Бурый снова воззрил в глаза сына, пристально глядя на Айнира. Доннар вдруг увидал, что тот стал не таким как был прежде. Стал взрослее, сильнее и жёстче чем был даже год назад — и такой же замкнувшийся втайне от прочих, нацепивший обличье беспечной уверенной радости с прежним весельем, но внутри точно нёсший в себе всю ту тяжесть узретого и сотворённого, всю ту тяжкую ношу быть вершним всем людям, кого он повёл. И видавший всего в своей жизни воителя Бурый не знал, и понять даже нынче не мог, как сумел его сын — кому чаял он мирную долю — стать таким как теперь, о ком Фреки и тот говорил сейчас столь многославно. Одни боги лишь знали, как тот вдруг сумел стать вождём своим людям, подняв старших намного вослед за собой, как сумел стать опорой и прочной десницей всем тем, кто признал его вершним — как, какою ценой стал прославлен столь сильно успехами в деле железа — прежде бывший вчерашним мальчишкой, каким его видел доселе отец.

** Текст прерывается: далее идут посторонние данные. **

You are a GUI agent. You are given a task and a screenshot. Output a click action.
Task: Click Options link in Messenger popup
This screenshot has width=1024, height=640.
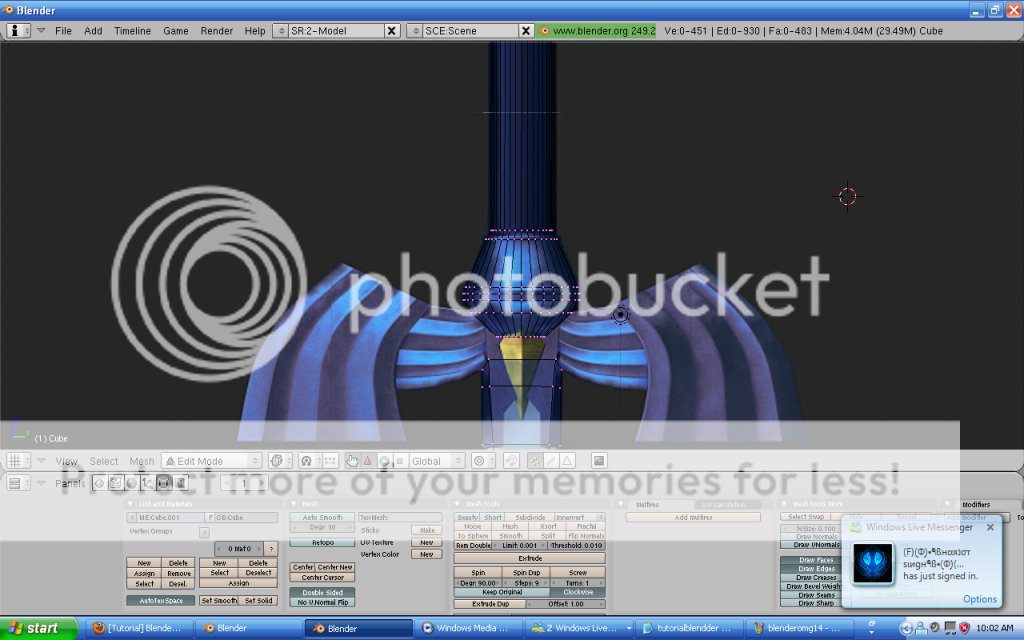[979, 599]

Одни боги лишь зрили — но Бурый не знал, и расспрашивать сына о том при Храттфеттуре он не решился, словно чуя — не время таких вот рассказов для парня, как будто волокшего смерть на себе точно ношей, незримой для прочих — но упрямо идущего, слепо, без страха, возглавив иных и став тем, кем и должно теперь быть для юноши Дейнова рода.
И расспрашивать сына о том он не стал.
Втроём они сели за стол в пиршественном чертоге, где почтенная Сигла отправила прочь всех служанок и сама неторопливо довершила расставлять для гостей их тарелки с приборами. Доннар ласково приобнял свою тень за плечо, шепнул ей что-то на ухо, и когда та покинула их, сам как хозяин разлил всем по кубкам вино.
— За твоих сыновей, достойный… Пусть их слава не гаснет, — отлил через край приношеньем богам Скороногий, — но поверь — Айнир дал им отмщение до́лжно, и храбрость наверное тоже он взял за двоих. А с убийцы их боги взыскали первее людей, как слыхал ты.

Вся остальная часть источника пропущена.